We all have to face unpleasant duties at sometime in our life, my time had come. Excuses dismissed as unacceptable, having had no time to prepare I had offered the first that came to mind, I guess sore feet is a pretty lame excuse, pardon the pun. Within 20 minutes we were in the car, the environmentally friendly shopping bags neatly folded on the back seat had no idea of the torture they were in for. Of course her car needed fuel, what else could I expect. This car has the turn signal on the wrong side by the way. I hate driving the Mondeo, on sunny days the wipers going when I switch them on instead of the turn indicator, is rather embarrassing.
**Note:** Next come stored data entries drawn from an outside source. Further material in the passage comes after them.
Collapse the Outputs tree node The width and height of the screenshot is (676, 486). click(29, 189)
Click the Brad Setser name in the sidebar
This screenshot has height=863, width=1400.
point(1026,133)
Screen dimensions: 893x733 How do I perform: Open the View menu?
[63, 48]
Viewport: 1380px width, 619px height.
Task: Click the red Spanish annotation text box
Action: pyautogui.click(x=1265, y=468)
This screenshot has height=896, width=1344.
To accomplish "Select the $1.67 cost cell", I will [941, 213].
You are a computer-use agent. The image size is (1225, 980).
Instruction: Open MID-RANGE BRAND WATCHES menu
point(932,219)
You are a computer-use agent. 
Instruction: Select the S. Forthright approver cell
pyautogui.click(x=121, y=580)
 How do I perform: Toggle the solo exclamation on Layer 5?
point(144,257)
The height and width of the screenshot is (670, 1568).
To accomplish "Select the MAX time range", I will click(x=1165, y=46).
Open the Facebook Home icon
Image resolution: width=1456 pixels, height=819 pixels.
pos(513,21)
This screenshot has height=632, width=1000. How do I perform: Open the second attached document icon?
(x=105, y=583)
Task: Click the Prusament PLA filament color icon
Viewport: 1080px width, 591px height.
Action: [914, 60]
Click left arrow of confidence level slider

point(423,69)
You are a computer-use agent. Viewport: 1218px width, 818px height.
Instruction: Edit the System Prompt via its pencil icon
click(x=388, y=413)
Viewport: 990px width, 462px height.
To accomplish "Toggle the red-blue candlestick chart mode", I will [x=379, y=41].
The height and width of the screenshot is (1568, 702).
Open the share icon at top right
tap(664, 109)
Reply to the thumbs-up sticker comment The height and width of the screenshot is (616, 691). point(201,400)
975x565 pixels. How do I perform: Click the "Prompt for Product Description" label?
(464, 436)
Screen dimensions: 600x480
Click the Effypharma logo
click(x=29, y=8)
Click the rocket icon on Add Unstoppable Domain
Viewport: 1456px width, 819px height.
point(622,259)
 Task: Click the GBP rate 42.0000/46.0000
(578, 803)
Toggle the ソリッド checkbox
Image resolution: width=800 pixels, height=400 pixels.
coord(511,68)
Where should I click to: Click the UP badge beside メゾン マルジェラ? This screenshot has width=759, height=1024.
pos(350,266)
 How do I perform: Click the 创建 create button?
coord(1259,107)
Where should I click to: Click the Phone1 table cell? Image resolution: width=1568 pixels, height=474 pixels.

I like the summer, the southern hemisphere has its’ pluses as Christmas falls in the middle of “young ladies in less clothes” season. Looking is harmless, as long as the look is disguised as checking out the surroundings, and no further gestures, sounds or comments are made. As we drove into the service station I noticed a black convertible at a nearby pump. I like black cars, being a convertible as well, gave me reason to stare.

Returning to the car from paying the ransom, I felt the wife’s stare before I saw it. Head tilted upward, both eyebrows raised and pursed lips in a straight line, the punctuation mark being the crossed arms, 9 out of 10 for formidable looks. Raised upturned hands and a puzzled expression was my only reply to her nonverbal accusation. I must have done something wrong. “How embarrassing! Could you make it anymore obvious?” I heard that through the closed window, waiting until I’d seated myself, I said, “What?” This was the start of a day long trial of the innocent, based on purely circumstantial evidence.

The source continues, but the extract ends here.